Computational Neurobiology Laboratory, Beckman Institute, Department of Molecular and Integrative Physiology, University of Illinois at Urbana-Champaign Urbana, IL, USA.
Front Pharmacol. 2013 Mar 1;4:16. doi: 10.3389/fphar.2013.00016. eCollection 2013.
According to the amyloid hypothesis, Alzheimer Disease results from the accumulation beyond normative levels of the peptide amyloid-β (Aβ). Perhaps because of its pathological potential, Aβ and the enzymes that produce it are heavily regulated by the molecular interactions occurring within cells, including neurons. This regulation involves a highly complex system of intertwined normative and pathological processes, and the sex hormone estrogen contributes to it by influencing the Aβ-regulation system at many different points. Owing to its high complexity, Aβ regulation and the contribution of estrogen are very difficult to reason about. This report describes a computational model of the contribution of estrogen to Aβ regulation that provides new insights and generates experimentally testable and therapeutically relevant predictions. The computational model is written in the declarative programming language known as Maude, which allows not only simulation but also analysis of the system using temporal-logic. The model illustrates how the various effects of estrogen could work together to reduce Aβ levels, or prevent them from rising, in the presence of pathological triggers. The model predicts that estrogen itself should be more effective in reducing Aβ than agonists of estrogen receptor α (ERα), and that agonists of ERβ should be ineffective. The model shows how estrogen itself could dramatically reduce Aβ, and predicts that non-steroidal anti-inflammatory drugs should provide a small additional benefit. It also predicts that certain compounds, but not others, could augment the reduction in Aβ due to estrogen. The model is intended as a starting point for a computational/experimental interaction in which model predictions are tested experimentally, the results are used to confirm, correct, and expand the model, new predictions are generated, and the process continues, producing a model of ever increasing explanatory power and predictive value.

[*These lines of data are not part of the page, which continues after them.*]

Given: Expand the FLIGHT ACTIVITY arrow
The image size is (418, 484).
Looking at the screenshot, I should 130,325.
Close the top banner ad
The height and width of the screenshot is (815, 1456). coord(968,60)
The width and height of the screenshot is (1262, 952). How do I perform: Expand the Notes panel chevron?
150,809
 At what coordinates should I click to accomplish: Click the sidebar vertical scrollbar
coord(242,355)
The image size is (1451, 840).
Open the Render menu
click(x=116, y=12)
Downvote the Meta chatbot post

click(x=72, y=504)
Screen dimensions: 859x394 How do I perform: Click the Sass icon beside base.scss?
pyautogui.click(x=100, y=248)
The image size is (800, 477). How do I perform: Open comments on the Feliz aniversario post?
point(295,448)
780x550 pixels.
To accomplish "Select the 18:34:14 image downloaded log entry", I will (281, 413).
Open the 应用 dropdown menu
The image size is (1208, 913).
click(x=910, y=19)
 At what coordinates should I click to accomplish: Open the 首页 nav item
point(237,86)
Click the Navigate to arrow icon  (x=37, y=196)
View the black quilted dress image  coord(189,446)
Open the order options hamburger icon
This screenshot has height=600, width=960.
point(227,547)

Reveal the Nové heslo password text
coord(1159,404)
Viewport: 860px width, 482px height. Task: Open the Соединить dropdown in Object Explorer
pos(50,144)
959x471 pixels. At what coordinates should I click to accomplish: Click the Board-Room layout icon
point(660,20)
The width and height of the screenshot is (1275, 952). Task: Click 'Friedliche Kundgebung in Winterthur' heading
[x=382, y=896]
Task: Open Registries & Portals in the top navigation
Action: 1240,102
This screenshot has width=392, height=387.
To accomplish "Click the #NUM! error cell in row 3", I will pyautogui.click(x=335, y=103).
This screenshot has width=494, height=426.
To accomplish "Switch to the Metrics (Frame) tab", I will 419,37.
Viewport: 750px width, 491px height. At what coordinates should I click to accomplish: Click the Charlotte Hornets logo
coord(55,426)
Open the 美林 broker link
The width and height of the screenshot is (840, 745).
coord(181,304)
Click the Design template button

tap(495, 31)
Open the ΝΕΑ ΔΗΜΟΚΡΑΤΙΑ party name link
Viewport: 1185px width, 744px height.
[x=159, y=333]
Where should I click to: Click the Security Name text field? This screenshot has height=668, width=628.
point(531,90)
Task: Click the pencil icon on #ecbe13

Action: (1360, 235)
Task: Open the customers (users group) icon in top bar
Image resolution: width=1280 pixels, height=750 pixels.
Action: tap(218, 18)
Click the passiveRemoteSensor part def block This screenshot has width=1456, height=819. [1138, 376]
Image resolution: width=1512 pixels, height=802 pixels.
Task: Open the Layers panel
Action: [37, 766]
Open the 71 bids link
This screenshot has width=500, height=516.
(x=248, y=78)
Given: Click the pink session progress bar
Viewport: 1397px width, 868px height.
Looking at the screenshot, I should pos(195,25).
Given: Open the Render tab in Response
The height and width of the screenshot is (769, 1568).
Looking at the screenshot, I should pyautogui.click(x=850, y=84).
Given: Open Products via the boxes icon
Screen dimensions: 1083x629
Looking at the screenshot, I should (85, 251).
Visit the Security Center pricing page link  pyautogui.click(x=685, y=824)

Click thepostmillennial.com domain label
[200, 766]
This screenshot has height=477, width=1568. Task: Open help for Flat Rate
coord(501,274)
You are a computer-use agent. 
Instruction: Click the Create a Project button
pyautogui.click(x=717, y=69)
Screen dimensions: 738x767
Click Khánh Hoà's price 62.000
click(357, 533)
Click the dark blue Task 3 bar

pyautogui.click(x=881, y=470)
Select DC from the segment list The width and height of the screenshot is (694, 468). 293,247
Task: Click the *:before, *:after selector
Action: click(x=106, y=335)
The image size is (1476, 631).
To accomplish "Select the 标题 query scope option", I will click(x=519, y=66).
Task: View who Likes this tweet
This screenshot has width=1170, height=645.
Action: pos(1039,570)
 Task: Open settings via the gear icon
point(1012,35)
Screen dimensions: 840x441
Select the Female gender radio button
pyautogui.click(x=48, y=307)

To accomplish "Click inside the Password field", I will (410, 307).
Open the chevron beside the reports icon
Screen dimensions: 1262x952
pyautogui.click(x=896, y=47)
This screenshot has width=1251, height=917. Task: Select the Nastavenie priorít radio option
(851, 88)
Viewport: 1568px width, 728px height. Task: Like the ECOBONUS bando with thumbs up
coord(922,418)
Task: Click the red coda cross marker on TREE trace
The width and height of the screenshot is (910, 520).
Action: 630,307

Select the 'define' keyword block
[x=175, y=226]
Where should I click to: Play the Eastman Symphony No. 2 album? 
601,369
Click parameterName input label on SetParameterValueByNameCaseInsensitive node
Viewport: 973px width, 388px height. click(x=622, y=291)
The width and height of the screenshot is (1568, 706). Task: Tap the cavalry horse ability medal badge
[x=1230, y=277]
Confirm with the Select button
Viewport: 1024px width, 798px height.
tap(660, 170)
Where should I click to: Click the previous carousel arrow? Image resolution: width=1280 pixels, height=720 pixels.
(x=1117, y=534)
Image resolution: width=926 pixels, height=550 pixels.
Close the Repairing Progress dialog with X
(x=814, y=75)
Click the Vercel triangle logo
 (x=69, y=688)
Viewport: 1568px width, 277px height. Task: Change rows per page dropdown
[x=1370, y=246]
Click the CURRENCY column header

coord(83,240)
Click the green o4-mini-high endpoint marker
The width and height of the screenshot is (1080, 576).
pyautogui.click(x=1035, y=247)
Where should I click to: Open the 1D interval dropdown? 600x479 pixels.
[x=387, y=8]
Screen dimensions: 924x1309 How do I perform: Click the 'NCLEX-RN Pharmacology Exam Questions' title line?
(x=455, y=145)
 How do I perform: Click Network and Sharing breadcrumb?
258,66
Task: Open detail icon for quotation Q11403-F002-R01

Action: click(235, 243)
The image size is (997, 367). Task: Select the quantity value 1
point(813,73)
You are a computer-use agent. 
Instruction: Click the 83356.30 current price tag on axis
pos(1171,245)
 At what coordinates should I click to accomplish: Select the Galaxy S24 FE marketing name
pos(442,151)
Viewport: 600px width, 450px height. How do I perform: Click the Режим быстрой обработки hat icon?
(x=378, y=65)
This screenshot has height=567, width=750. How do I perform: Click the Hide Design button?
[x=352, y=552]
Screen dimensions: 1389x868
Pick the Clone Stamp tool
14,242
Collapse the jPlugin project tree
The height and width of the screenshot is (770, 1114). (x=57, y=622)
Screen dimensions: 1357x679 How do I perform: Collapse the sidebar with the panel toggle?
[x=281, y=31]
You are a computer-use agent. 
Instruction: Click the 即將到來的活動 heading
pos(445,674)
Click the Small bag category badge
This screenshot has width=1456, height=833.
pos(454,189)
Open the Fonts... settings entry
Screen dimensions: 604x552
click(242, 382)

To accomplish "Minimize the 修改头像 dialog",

根据淀粉样蛋白假说,阿尔茨海默病是由于肽淀粉样蛋白-β(Aβ)的积累超过正常水平引起的。也许是因为其潜在的病理作用,Aβ和产生它的酶受到细胞内发生的分子相互作用的强烈调节,包括神经元。这种调节涉及到一个高度复杂的相互交织的正常和病理过程的系统,而性激素雌激素通过在许多不同的点影响 Aβ 调节系统来促进其发生。由于其高度复杂性,Aβ 调节和雌激素的贡献非常难以理解。本报告描述了一个雌激素对 Aβ 调节贡献的计算模型,该模型提供了新的见解,并产生了可实验验证和具有治疗相关性的预测。该计算模型是用称为 Maude 的声明式编程语言编写的,它不仅允许进行模拟,还允许使用时态逻辑对系统进行分析。该模型说明了雌激素的各种影响如何协同作用,以在存在病理触发的情况下降低 Aβ 水平,或防止其升高。该模型预测,雌激素本身降低 Aβ 的效果应该优于雌激素受体 α(ERα)激动剂,而 ERβ 激动剂应该无效。该模型显示了雌激素本身如何能显著降低 Aβ,并预测非甾体抗炎药应该能提供较小的额外益处。它还预测了某些化合物,但不是其他化合物,可以增强由于雌激素导致的 Aβ 减少。该模型旨在作为计算/实验交互的起点,在该交互中,模型预测通过实验进行测试,结果用于确认、纠正和扩展模型,生成新的预测,并继续进行,从而产生具有越来越高的解释力和预测价值的模型。